** start Records for this exercise **

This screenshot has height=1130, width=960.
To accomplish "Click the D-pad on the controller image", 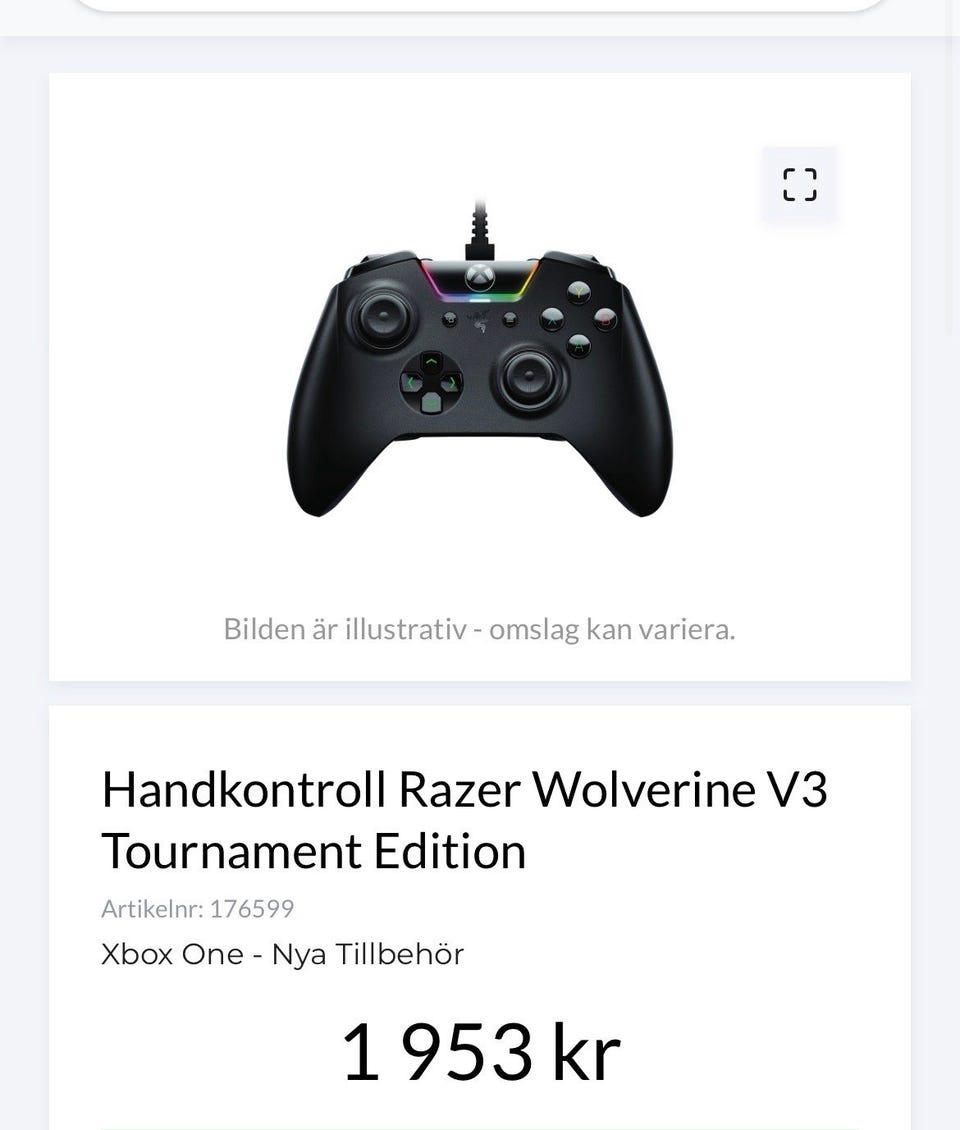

** end Records for this exercise **
** start Records for this exercise **

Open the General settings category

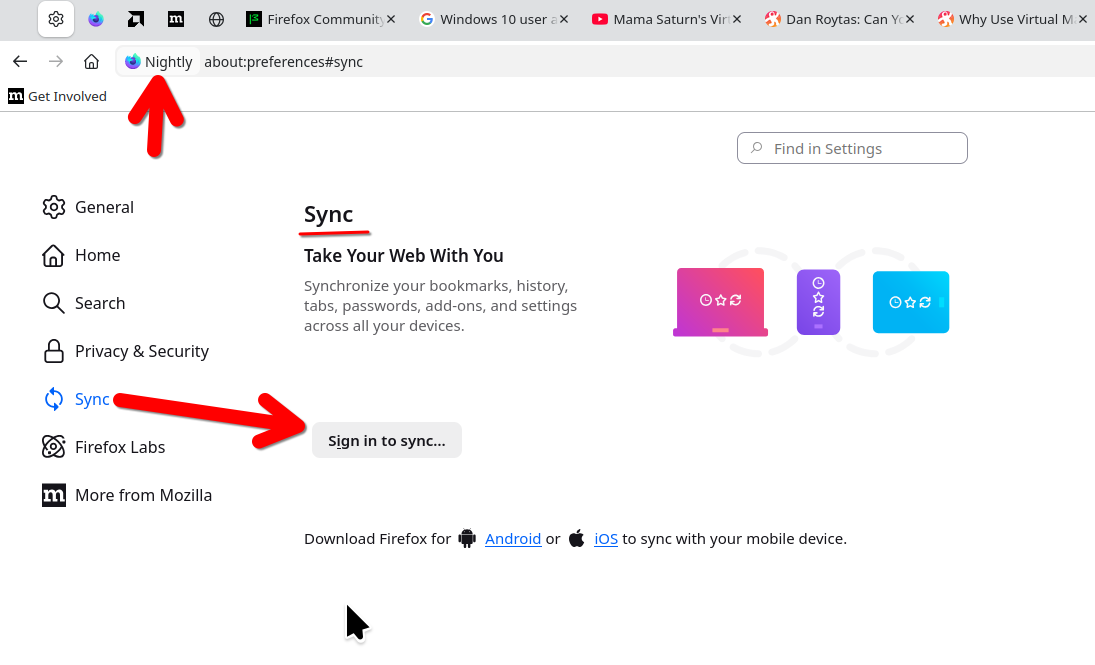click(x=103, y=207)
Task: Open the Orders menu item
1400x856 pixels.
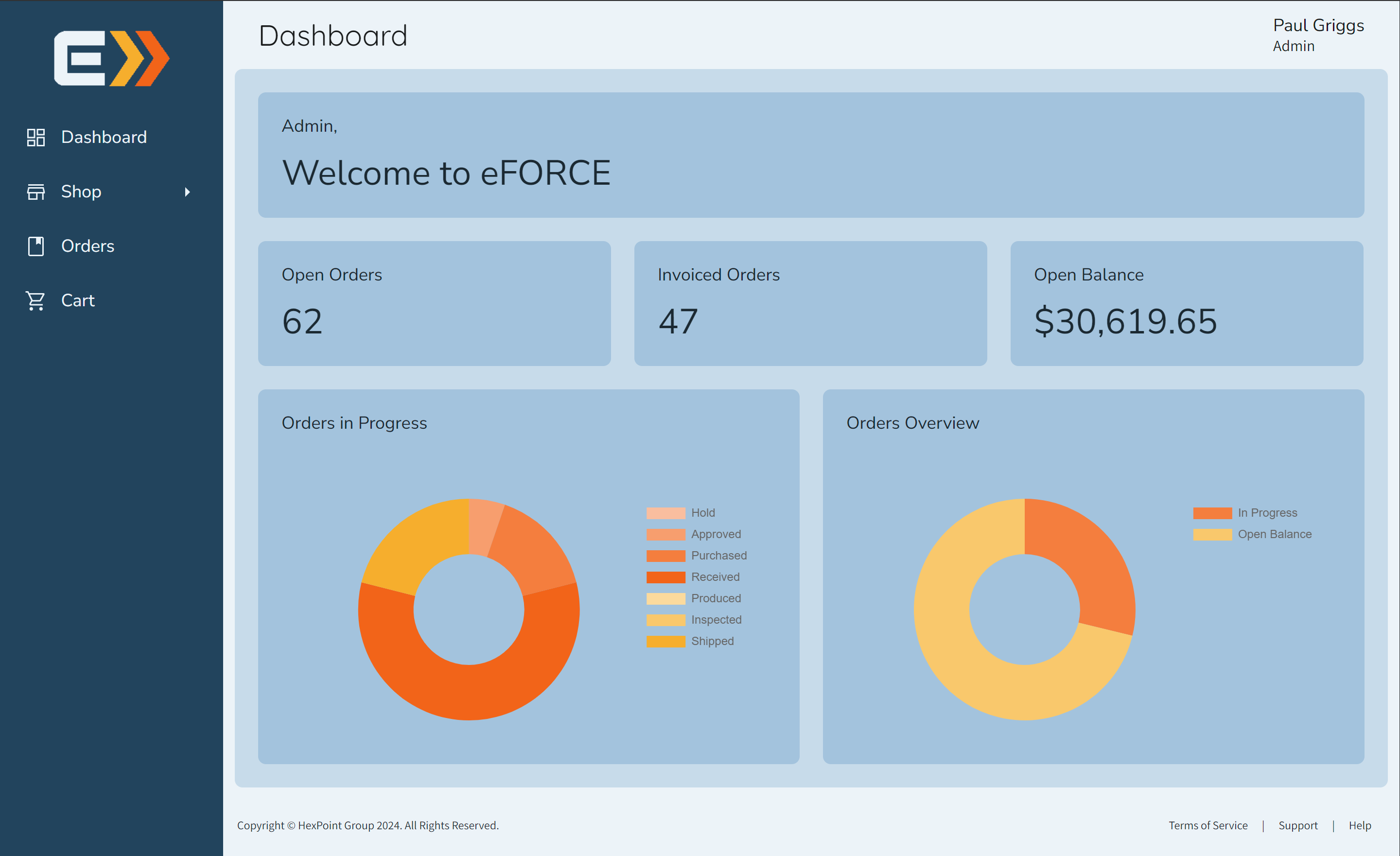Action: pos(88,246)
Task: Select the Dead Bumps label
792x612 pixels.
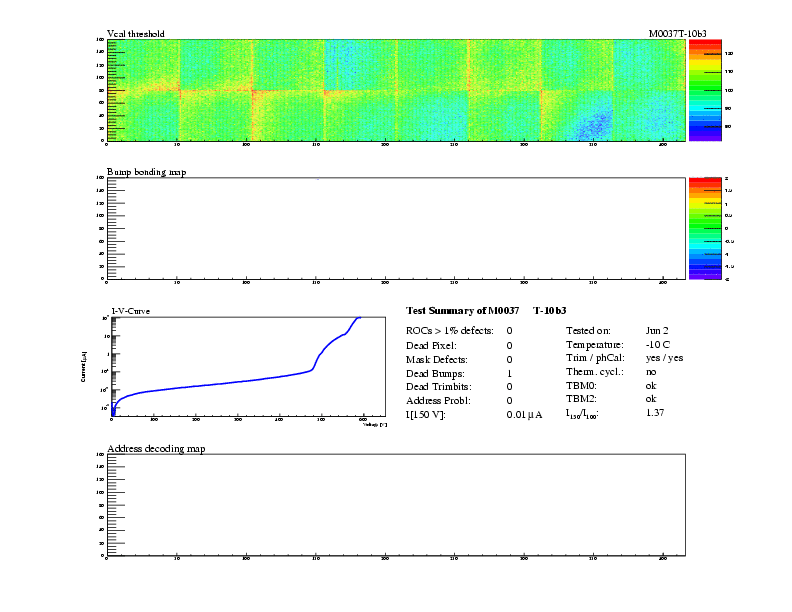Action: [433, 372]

** end Records for this exercise **
** start Records for this exercise **

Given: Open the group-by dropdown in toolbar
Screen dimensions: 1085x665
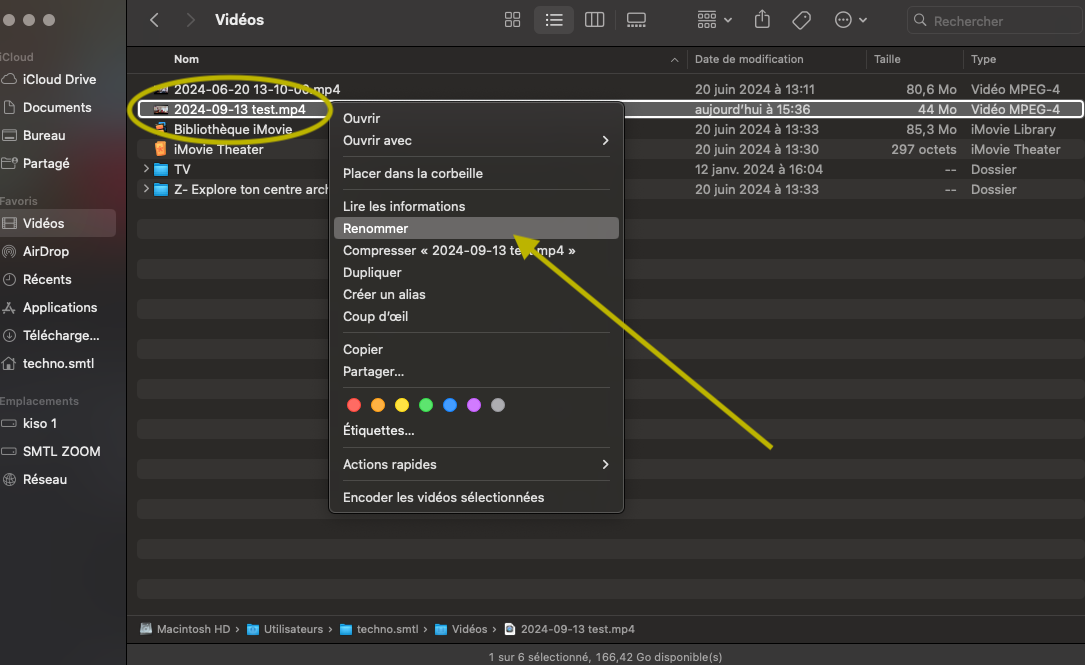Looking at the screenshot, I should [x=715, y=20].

** end Records for this exercise **

Show every line of the data above that contains the string "Task". Case matters.

Solution to the exercise.
Task: Open the Orders menu item
Task: Select the Dead Bumps label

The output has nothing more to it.